EXERCISE GOAL.
Set down word for word the lines that begin the entries and run through the line containing "horas (723, 1918)". Give nothing further.
--------
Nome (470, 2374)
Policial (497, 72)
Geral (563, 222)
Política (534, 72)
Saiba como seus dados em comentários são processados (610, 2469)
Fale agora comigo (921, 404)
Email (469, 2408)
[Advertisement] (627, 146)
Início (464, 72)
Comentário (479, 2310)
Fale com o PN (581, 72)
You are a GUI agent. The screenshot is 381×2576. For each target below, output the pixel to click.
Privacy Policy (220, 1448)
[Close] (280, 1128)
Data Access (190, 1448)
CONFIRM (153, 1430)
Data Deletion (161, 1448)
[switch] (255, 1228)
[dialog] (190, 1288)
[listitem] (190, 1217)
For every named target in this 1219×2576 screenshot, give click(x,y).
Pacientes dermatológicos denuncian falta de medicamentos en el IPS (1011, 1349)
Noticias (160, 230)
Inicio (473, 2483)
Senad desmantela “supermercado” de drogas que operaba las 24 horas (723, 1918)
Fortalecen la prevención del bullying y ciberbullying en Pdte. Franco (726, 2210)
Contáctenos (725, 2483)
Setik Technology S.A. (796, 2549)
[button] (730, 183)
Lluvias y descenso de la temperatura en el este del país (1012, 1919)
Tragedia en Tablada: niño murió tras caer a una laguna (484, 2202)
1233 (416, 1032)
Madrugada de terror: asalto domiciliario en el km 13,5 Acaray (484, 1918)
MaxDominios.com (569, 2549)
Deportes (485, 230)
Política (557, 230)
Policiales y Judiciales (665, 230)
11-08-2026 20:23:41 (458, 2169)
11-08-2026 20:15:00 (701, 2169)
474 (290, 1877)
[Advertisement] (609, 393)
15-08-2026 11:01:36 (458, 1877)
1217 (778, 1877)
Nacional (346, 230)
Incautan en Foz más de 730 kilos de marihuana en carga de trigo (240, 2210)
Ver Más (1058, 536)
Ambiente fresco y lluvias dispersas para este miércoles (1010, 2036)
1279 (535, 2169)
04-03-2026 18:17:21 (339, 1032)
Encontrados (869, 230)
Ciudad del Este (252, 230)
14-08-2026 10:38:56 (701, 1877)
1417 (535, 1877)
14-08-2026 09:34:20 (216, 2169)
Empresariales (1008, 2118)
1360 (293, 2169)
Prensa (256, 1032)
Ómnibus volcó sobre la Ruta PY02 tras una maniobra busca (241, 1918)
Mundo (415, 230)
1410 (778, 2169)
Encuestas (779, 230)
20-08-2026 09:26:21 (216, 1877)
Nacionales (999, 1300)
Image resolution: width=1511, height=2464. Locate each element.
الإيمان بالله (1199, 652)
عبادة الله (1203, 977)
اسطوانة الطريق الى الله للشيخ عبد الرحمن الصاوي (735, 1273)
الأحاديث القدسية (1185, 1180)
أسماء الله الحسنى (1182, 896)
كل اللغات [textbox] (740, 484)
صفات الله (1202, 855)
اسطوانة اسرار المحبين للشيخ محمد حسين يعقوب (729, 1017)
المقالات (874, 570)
--------
OUTPUT.
Nome (470, 2374)
Policial (497, 72)
Geral (563, 222)
Política (534, 72)
Saiba como seus dados em comentários são processados (610, 2469)
Fale agora comigo (921, 404)
Email (469, 2408)
[Advertisement] (627, 146)
Início (464, 72)
Comentário (479, 2310)
Fale com o PN (581, 72)
You are a GUI agent. The screenshot is 381×2576. For each target below, output the pixel to click.
Privacy Policy (220, 1448)
[Close] (280, 1128)
Data Access (190, 1448)
CONFIRM (153, 1430)
Data Deletion (161, 1448)
[switch] (255, 1228)
[dialog] (190, 1288)
[listitem] (190, 1217)
For every named target in this 1219×2576 screenshot, give click(x,y).
Pacientes dermatológicos denuncian falta de medicamentos en el IPS (1011, 1349)
Noticias (160, 230)
Inicio (473, 2483)
Senad desmantela “supermercado” de drogas que operaba las 24 horas (723, 1918)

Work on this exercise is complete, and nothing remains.